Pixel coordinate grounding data
******************************

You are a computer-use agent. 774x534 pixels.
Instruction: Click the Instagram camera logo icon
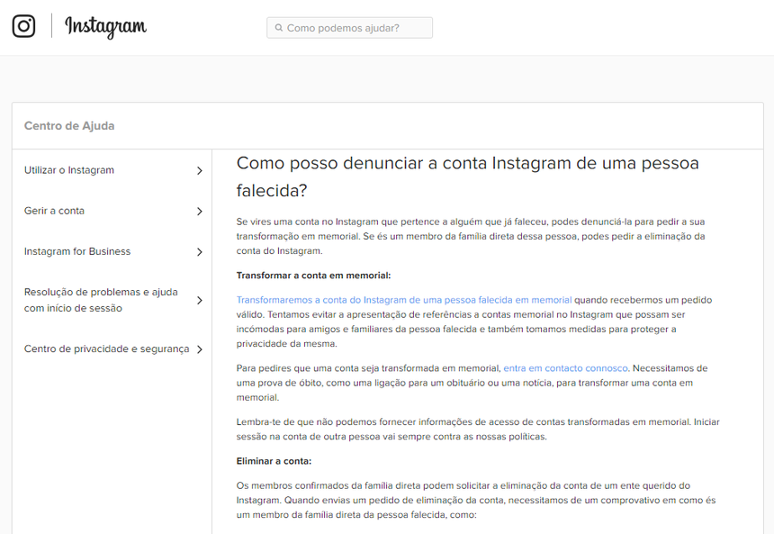pos(24,26)
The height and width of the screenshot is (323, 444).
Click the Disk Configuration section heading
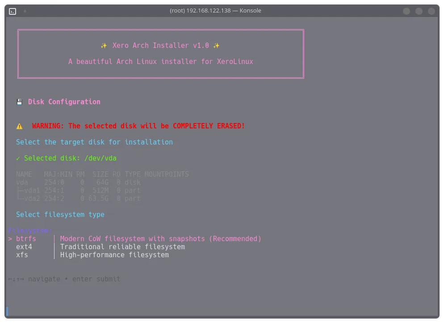click(64, 102)
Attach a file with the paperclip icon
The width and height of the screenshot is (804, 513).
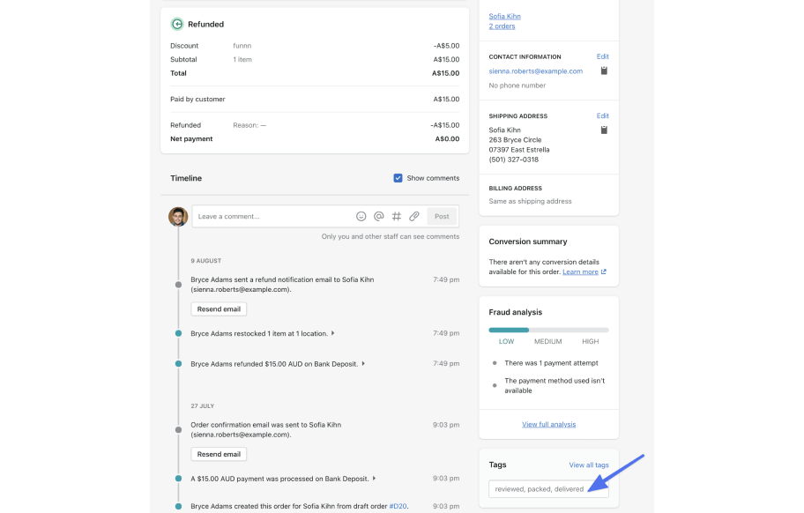(x=413, y=215)
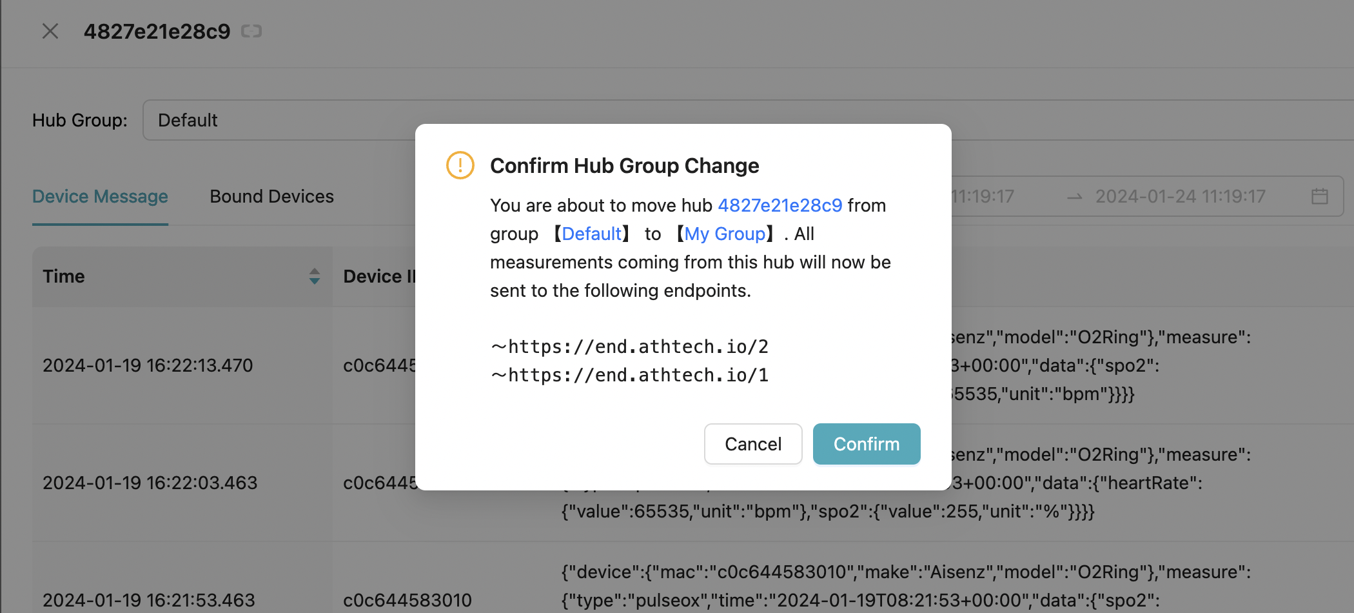Open the calendar date range icon
This screenshot has width=1354, height=613.
(x=1320, y=196)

******************************

> Requirement
Please output all of the entries above exactly, but without any picture.

> Output for this task
You are a computer-use agent. 774x534 pixels.
Instruction: Click the Instagram camera logo icon
pos(24,26)
The height and width of the screenshot is (323, 444).
Click the Disk Configuration section heading
click(64, 102)
Attach a file with the paperclip icon
The width and height of the screenshot is (804, 513).
(x=413, y=215)
Open the calendar date range icon
This screenshot has width=1354, height=613.
(x=1320, y=196)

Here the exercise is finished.